The Agile Alliance is a great place to start if you’d like to learn more about the Agile methodology, Scrum and other frameworks, and the work of product owners. It offers a glossary of terms, introductory videos, a blog, and other resources at https://www.agilealliance.org. Another good way to learn more about Scrum is to read the Scrum Guide (https://scrumguides.org). You should also participate in information interviews and/or job-shadowing experiences with product owners. Ask your school counselor or a business teacher to help set up one of these learning opportunities.
The product owner serves in a leadership role on the product development team and functions as the liaison between the team and the customer. Although there is no universally defined role for product owners across employers or industries, all workers in this profession are responsible for maximizing the quality of the product created by the Scrum team. The product owner meets with the customer to obtain an understanding of its needs for a product, and then takes this information back to the Scrum team.
Each portion of the Scrum development process features a sprint, which is a fixed-length (one month or less) event in which actions are taken by the team to meet a specific goal or goals. A new sprint begins immediately after the first sprint ends. The product owner may work with the team to create a sprint goal (or may trust the team to do this on its own) and collaborate with the customer and team to create user stories. A sprint goal is the main goal that the Scrum team is trying to accomplish during the sprint. User stories organize the sprint tasks into functional increments. Each story is placed on an index card or sticky note, which also includes a short, descriptive sentence that summarizes its value in the process. These stories are placed on a Scrum board, a physical resource that visually represents completed tasks and work that has yet to be completed.
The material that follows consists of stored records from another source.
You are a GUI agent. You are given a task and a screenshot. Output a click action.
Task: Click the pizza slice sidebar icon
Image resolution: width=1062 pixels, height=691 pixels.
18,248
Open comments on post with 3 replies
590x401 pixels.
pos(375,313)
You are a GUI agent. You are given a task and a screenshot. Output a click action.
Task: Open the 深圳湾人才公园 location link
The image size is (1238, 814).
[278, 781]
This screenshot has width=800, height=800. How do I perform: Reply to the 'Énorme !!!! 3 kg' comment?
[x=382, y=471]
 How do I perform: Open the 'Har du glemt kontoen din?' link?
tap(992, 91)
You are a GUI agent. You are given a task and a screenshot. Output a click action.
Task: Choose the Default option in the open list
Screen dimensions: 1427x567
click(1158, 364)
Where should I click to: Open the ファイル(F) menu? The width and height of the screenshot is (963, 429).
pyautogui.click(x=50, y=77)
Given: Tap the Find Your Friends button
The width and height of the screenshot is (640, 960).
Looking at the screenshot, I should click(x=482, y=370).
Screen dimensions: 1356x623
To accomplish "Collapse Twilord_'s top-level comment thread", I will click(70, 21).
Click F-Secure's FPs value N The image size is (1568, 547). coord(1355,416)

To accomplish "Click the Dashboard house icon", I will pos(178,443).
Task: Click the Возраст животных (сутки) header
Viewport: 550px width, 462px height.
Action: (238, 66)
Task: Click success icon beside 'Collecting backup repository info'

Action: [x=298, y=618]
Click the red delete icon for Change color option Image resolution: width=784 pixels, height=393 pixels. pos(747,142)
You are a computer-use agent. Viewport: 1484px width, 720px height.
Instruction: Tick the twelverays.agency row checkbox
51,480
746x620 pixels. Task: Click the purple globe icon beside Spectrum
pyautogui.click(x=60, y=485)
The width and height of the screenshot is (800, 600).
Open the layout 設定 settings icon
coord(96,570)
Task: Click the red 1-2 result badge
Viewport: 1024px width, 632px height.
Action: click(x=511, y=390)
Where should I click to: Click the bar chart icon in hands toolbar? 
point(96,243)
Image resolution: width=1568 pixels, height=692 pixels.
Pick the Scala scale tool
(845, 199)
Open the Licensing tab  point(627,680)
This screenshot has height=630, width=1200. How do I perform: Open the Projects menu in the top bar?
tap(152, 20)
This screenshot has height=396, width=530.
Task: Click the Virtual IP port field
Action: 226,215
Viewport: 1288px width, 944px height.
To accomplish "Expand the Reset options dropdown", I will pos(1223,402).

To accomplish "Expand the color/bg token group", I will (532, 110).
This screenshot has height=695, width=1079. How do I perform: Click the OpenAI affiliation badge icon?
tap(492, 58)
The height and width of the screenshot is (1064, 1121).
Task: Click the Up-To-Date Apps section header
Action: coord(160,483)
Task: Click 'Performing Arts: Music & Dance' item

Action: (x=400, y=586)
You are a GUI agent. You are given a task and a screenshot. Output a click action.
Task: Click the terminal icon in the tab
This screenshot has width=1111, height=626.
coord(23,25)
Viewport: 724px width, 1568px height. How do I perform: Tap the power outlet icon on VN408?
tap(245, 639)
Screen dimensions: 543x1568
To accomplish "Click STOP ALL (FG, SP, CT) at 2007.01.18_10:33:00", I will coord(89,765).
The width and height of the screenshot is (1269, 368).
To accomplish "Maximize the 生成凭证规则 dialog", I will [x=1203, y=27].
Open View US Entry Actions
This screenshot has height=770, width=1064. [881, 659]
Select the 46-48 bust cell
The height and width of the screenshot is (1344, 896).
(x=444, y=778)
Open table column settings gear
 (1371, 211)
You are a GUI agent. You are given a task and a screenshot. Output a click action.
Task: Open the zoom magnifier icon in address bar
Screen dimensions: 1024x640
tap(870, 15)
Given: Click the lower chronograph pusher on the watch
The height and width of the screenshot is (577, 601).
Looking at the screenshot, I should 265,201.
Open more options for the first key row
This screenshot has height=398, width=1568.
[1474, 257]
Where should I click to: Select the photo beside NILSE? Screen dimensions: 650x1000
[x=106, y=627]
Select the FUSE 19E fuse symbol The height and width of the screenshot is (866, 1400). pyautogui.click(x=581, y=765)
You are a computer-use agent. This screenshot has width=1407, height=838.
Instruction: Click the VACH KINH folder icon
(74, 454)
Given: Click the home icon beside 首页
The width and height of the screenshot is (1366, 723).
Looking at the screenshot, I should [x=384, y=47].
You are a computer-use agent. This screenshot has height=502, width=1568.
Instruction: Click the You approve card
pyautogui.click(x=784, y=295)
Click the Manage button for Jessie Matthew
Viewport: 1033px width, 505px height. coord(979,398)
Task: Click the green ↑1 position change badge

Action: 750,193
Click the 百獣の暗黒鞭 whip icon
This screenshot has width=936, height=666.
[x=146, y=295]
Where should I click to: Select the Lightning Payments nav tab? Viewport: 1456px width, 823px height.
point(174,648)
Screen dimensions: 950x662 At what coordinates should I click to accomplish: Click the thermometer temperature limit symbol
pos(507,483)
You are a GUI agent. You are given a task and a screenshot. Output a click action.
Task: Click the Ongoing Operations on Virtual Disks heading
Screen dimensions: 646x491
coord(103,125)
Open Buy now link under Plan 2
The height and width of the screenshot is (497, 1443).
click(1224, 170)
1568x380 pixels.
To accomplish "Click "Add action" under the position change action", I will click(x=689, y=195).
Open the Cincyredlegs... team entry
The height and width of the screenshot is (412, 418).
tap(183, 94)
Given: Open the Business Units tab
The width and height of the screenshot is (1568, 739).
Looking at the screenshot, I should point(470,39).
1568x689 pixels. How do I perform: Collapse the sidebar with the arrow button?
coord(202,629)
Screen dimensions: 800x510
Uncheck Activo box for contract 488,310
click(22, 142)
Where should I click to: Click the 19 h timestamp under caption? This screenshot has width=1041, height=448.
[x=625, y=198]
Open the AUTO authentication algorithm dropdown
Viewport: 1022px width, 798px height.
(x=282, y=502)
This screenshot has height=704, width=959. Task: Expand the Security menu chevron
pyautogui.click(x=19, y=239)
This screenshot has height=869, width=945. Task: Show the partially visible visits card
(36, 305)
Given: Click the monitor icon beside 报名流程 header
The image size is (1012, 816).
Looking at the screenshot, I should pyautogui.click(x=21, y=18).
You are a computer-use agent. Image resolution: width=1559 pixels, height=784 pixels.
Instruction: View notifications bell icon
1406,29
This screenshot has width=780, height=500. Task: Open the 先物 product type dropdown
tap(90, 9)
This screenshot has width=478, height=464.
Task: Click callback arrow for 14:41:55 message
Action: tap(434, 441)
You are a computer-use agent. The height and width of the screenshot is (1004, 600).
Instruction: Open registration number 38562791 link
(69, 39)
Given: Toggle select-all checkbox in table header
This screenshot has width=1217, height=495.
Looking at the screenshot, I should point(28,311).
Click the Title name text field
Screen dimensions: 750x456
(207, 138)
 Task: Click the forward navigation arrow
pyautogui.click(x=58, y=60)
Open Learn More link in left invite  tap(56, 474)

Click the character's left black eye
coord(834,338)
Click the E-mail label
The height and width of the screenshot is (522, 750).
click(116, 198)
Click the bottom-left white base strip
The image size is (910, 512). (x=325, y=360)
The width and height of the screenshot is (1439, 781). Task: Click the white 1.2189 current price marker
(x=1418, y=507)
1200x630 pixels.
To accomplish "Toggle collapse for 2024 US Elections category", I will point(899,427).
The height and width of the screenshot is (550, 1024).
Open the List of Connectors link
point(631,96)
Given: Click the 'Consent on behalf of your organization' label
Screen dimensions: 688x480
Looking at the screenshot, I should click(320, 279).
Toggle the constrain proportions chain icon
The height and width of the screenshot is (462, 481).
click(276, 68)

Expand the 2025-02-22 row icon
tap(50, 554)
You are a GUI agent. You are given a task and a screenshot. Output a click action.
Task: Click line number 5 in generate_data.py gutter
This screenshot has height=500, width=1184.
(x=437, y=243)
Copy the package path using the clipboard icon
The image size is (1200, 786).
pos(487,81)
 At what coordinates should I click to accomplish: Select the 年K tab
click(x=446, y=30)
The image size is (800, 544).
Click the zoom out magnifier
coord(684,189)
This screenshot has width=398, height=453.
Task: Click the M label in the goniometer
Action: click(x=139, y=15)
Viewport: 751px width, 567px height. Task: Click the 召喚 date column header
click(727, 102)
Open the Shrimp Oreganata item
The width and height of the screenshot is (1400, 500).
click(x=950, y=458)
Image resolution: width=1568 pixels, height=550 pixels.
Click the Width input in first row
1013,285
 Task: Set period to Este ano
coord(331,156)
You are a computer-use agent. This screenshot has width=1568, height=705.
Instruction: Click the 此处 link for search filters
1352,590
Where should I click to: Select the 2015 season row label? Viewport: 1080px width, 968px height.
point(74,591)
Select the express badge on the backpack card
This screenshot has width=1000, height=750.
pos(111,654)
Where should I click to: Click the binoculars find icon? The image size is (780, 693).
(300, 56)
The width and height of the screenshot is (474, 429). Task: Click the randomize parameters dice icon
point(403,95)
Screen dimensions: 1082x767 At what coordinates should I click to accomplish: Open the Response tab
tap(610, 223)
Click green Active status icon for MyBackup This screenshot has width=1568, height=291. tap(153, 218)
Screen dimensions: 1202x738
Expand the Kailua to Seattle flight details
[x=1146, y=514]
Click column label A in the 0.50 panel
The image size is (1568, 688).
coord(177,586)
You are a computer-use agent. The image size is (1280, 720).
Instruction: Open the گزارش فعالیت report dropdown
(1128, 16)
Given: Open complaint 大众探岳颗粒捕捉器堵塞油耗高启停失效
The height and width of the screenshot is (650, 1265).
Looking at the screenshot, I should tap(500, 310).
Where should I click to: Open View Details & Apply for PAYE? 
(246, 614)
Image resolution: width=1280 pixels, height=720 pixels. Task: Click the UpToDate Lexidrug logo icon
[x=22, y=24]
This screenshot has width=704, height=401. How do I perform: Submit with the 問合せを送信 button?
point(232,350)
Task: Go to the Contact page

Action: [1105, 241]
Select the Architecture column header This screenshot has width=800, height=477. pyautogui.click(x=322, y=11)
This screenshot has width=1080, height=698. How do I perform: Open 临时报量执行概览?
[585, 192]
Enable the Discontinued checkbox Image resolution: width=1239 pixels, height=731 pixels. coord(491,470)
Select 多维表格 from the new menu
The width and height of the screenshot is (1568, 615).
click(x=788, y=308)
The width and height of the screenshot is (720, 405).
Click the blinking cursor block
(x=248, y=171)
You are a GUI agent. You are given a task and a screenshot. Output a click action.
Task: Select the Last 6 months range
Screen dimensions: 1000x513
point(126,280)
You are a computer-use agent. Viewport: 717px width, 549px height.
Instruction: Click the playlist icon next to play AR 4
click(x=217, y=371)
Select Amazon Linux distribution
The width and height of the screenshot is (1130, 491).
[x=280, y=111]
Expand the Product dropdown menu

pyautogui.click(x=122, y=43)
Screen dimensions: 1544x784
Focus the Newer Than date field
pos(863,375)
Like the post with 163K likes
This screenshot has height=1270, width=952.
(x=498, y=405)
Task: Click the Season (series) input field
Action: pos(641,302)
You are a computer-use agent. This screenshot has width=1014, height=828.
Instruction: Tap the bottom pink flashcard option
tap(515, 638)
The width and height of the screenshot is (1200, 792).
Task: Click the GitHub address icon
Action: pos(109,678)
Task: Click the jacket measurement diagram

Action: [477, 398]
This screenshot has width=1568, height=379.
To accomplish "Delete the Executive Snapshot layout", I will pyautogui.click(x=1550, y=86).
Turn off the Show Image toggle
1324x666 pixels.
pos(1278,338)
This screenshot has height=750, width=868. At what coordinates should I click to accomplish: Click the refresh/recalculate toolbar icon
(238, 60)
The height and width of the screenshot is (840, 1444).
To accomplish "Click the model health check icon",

Some companies may use a digital version of the Scrum board.
One of the main areas of responsibility for product owners is managing the product backlog, which is a list of revisions to existing features, new features, bug fixes, infrastructure changes, and other steps during a sprint that a team must complete in order to achieve a specific outcome. The product owner revises the product backlog when necessary to prioritize the most-important tasks that need to be completed or for other reasons. He or she is the only member of the team that has the authority to make changes to the product backlog, although team members and the Scrum masters can lobby for changes.
Product owners spend much of their workdays managing the product backlog, but they have many other duties. Throughout sprints, they meet with the customer to ensure that they are happy with the Scrum team’s work on the product and convey any concerns to company executives and the team. Throughout the development process, they are available on-site and via telephone, e-mail, and Web technology to answer questions from the Scrum team, address problems, listen to suggestions for changes to the product backlog from team members, and revise the backlog, if necessary. After an individual sprint and when the entire project is complete, product owners assess their management of the product backlog and identify ways that the process can be improved.